Your objective →
Give the lines of the records below as a JSON list of strings, one string per line and no blank lines. Begin at the line that contains "This screenshot has width=718, height=537." and stop after the line that contains "(x=1184, y=141)".
******************************
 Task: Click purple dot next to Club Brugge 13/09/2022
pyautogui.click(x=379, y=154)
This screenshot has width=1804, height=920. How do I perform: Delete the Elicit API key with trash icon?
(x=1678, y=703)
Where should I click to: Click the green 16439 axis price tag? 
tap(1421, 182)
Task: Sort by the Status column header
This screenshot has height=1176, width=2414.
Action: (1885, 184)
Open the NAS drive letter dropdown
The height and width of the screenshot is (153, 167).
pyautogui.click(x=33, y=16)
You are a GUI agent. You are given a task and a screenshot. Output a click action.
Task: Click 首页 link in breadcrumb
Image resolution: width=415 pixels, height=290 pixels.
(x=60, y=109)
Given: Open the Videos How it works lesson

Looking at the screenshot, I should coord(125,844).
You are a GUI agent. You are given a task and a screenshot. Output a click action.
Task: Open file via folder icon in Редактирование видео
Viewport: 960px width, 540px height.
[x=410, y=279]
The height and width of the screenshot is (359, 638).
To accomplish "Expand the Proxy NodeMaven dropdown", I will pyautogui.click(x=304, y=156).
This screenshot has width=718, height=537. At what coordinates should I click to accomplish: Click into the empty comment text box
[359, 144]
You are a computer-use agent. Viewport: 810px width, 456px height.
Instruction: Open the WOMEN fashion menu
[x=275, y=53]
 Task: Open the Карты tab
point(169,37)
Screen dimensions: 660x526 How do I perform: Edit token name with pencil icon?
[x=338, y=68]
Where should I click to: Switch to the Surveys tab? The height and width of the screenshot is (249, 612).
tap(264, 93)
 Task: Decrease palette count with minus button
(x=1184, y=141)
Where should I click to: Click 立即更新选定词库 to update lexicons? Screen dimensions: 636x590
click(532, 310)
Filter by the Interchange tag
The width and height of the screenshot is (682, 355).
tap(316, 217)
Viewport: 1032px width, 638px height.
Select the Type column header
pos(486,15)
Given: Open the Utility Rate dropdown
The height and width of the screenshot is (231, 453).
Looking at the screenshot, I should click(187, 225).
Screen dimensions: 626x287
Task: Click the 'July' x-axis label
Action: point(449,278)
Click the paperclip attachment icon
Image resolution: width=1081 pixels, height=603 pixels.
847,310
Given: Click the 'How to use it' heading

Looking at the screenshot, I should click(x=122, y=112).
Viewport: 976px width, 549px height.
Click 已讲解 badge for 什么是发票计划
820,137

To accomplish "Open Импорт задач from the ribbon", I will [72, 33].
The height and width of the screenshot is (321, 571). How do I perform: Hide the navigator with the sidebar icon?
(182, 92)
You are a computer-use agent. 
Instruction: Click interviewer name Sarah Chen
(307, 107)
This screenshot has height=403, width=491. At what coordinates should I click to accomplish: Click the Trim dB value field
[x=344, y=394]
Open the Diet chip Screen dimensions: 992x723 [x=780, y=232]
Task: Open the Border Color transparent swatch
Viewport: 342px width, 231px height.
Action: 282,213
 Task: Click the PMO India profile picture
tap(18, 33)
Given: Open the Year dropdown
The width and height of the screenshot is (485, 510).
******************************
Response to this task →
[
  "This screenshot has width=718, height=537. At what coordinates should I click to accomplish: Click into the empty comment text box",
  "[359, 144]",
  "You are a computer-use agent. Viewport: 810px width, 456px height.",
  "Instruction: Open the WOMEN fashion menu",
  "[x=275, y=53]",
  " Task: Open the Карты tab",
  "point(169,37)",
  "Screen dimensions: 660x526 How do I perform: Edit token name with pencil icon?",
  "[x=338, y=68]",
  "Where should I click to: Switch to the Surveys tab? The height and width of the screenshot is (249, 612).",
  "tap(264, 93)",
  " Task: Decrease palette count with minus button",
  "(x=1184, y=141)"
]